# Altisource vendors



## eagle101 (Dec 31, 2013)

All, happy New Year. I am new to this forum and have already learned a great deal of information and advices. I would appreciate it if anyone of you could share some tips about working for Altisource. Any thoughts, advise, or word of wisdom is appreciated.


----------



## Wannabe (Oct 1, 2012)

Cant tell you anything good. We tried them a few years ago and kicked them to the curb. A good friend is going to Huntsville to start a construction job on next Monday so there must be other type of work....?


----------



## eagle101 (Dec 31, 2013)

Much appreciated. If possible, please elaborate. Thanks.


----------



## Racerx (Aug 29, 2012)

We did really well with them until they decided to go the regional route,the pay was coming in like clockwork....but when they switched up there was no warning, it was like shutting off a faucet


----------



## REOmadness (Jun 8, 2013)

they are no different than any other greedy pp company. Dropped them
like a hot potato.


----------



## BRADSConst (Oct 2, 2012)

Wannabe said:


> Cant tell you anything good. We tried them a few years ago and kicked them to the curb. A good friend is going to Huntsville to start a construction job on next Monday so there must be other type of work....?
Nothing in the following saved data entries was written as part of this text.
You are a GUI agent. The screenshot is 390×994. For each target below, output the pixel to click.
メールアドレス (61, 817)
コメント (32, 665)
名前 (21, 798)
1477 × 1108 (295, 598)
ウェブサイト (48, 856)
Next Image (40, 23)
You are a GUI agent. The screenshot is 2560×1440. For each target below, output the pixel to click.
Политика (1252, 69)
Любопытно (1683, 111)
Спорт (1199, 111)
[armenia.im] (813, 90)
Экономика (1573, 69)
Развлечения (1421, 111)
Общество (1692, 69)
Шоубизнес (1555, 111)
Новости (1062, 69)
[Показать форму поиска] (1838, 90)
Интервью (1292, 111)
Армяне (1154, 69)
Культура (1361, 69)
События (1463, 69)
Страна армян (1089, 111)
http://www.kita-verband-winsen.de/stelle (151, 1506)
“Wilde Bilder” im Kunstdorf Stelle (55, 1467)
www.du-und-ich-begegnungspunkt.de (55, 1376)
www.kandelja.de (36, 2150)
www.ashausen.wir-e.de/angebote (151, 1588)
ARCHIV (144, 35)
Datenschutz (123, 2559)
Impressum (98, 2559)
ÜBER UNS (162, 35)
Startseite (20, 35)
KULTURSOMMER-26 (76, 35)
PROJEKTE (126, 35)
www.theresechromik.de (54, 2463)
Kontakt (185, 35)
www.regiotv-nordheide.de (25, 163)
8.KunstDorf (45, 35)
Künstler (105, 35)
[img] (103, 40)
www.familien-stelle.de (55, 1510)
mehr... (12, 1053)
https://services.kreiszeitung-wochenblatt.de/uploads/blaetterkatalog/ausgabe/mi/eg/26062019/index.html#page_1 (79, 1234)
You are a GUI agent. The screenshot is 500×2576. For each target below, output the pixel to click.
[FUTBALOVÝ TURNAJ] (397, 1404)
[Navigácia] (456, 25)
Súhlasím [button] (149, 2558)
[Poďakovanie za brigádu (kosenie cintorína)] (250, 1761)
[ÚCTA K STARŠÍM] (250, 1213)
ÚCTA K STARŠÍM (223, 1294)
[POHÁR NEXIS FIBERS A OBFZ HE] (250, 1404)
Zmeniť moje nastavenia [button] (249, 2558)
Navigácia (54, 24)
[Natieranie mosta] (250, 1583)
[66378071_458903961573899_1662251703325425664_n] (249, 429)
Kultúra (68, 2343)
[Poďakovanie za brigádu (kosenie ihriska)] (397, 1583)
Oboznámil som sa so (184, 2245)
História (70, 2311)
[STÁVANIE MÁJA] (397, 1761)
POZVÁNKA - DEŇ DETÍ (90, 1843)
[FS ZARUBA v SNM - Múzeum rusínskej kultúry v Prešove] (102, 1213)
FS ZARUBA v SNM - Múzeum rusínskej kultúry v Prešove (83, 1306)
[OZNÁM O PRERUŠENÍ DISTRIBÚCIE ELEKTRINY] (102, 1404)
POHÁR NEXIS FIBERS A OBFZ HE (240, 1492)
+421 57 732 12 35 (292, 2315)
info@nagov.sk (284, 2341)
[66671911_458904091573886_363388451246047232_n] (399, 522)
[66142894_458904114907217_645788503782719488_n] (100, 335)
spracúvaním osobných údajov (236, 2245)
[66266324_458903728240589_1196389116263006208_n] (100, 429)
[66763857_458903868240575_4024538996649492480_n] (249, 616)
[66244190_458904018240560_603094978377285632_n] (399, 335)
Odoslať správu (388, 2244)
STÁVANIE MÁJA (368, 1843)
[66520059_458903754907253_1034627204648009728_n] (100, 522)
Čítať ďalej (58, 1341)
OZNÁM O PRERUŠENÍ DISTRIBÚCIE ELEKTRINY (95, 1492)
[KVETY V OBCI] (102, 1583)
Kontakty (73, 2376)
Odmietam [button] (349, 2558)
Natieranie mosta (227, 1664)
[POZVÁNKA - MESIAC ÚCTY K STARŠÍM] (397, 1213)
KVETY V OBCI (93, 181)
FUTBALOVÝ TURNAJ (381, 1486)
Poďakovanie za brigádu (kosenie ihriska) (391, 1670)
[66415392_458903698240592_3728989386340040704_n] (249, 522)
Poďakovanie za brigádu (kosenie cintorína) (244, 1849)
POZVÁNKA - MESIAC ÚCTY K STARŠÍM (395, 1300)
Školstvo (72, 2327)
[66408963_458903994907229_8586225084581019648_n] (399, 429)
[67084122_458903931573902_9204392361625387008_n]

 For the benefit of the Newbie asking the question, you should have said "We've kicked everyone to the curb!" :thumbup:


----------



## eagle101 (Dec 31, 2013)

BRADSConst said:


> For the benefit of the Newbie asking the question, you should have said "We've kicked everyone to the curb!" :thumbup:


Thanks BRADSConst. Not sure what you meant by "We've kicked everyone to the curb!" - did you mean the Newbie or the greedy PPI companies?


----------



## BRADSConst (Oct 2, 2012)

eagle101 said:


> Thanks BRADSConst. Not sure what you meant by "We've kicked everyone to the curb!" - did you mean the Newbie or the greedy PPI companies?


Wannabe has kicked all PP companies to the curb. He only completes work broker direct. :thumbsup:


----------



## Wannabe (Oct 1, 2012)

Now Brad... Before I kicked all the scum to the curb...Altisource went 1st. They ranked at the top of my disposal list.

Eagle, I dont know exactly who he is working with in Huntsville but I know its contracting..mostly exterior stuff and he is "fixing" or streamlining a companies service dept. I guess there is so much work that they needed his skills to project manage/train. He is VERY good at his trade but its to cold here to do any exterior work. I was in Birmingham in Sept for more "schooling"/certifying and that place was booming! Went on down to Gulf Shores and visited with some tradesman in the restoration and they were swamped with work. Due to my visit an employee of ours is in Destin, Fl helping a company...hope he comes back!!


----------



## GTX63 (Apr 12, 2012)

Many of the older posters here are doing minimal, if any work for Nationals anymore, but they stick around to help newbies from walking down the same paths.


----------



## eagle101 (Dec 31, 2013)

All, I am thankful to those who walked the walk and talked the talk. If it wasn't for those good old school folks, we would have all been lost. Keep the word of wisdom coming. Sometimes we have to kick the greed to the curb.


----------



## Wannabe (Oct 1, 2012)

PM me if you are looking for private party work and i can pass along..it may not be the type of work you want but hey you never know.


----------



## nwvendor (Jan 1, 2014)

anybody out in Washington state have any advice or tips on what pp company to work for.


----------



## thanohano44 (Aug 5, 2012)

nwvendor said:


> anybody out in Washington state have any advice or tips on what pp company to work for.



Safeguard


----------



## MKM Landscaping (Sep 27, 2012)

I do altisource work for a company not a regional but they cover a few states. Its REO work and the pay is pretty good, I usually do only PP work, but the altsource is not bad. They are supposely doing away with ISB bundle which is a bunch of crap.


----------